Natural Sugars and Molasses

When most people think of sugar, the white powder or granules usually come to mind. However, this isn’t actually the natural state of sugar. Baking sugars are highly processed and refined. The result is a removal of any natural nutrients and an intense, sugary-sweet flavor. However, you can purchase raw sugar in many forms, such as granulated beet or cane sugar. These more natural forms are still essentially sugar, and they’re great for easing off of processed sugars. They have a slightly different taste than the processed white granules, but getting used to anything besides straight sweet can take time.

Honey and Maple Syrup

The next healthy substitute for sugar in baking also comes from nature. Like raw sugar, honey and maple syrup come in many accessible forms. Maple syrup comes from the sap of maple trees, whereas honey is produced naturally by honeybees. In their typical forms, both receive only a heat treatment to kill any bacteria. Both also have nutrients, with honey taking the lead with its immune-boosting antibodies. Both also have wonderful tastes that can add a lot to any dish or dessert. Honey also can have different flavors depending on what plants the bees harvested the pollen from.


The final, most important healthy substitute for sugar in baking is often the most-ignored one. In truth, fruit has always been a natural option for desserts around the world.

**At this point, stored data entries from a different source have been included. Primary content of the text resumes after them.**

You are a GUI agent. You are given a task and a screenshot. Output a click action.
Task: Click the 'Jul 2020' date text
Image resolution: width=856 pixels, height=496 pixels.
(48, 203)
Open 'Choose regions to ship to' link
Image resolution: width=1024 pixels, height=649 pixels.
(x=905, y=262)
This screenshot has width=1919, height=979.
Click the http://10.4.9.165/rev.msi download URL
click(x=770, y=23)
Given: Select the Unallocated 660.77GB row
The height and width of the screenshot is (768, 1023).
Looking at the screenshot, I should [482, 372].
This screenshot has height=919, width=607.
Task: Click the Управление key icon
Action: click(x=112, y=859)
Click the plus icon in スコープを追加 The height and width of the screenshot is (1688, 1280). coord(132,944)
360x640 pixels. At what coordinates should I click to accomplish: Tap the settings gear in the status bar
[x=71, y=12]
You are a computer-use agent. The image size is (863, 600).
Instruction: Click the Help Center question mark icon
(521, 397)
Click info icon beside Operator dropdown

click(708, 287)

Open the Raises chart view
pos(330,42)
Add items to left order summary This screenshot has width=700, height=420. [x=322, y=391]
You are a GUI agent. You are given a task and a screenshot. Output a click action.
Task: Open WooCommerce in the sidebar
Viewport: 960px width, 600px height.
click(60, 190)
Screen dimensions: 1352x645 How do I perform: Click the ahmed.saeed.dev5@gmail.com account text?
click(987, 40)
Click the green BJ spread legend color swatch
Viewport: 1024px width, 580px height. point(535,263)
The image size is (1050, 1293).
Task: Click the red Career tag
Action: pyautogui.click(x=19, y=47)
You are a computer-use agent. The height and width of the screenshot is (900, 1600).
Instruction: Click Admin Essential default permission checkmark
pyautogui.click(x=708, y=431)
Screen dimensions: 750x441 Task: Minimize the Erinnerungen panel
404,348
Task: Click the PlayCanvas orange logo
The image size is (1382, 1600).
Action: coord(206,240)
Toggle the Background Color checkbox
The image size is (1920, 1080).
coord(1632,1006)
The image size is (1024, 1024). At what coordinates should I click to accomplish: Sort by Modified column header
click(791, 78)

What’s more, fruits are packed with nutrients and essential fiber. Before processed sugar became so abundant, adding fruit was simply how people sweetened things. You can now add dry, canned, or fresh fruit to many different baked goods, all with tasty different outcomes. With fruit in the mix, you can sharply cut or omit any additional sweetener you might have added to the dough or batter. Biting into a sweet strawberry or peach inside a savory muffin or buttery cookie is a delicious and healthy alternative to baking sugar.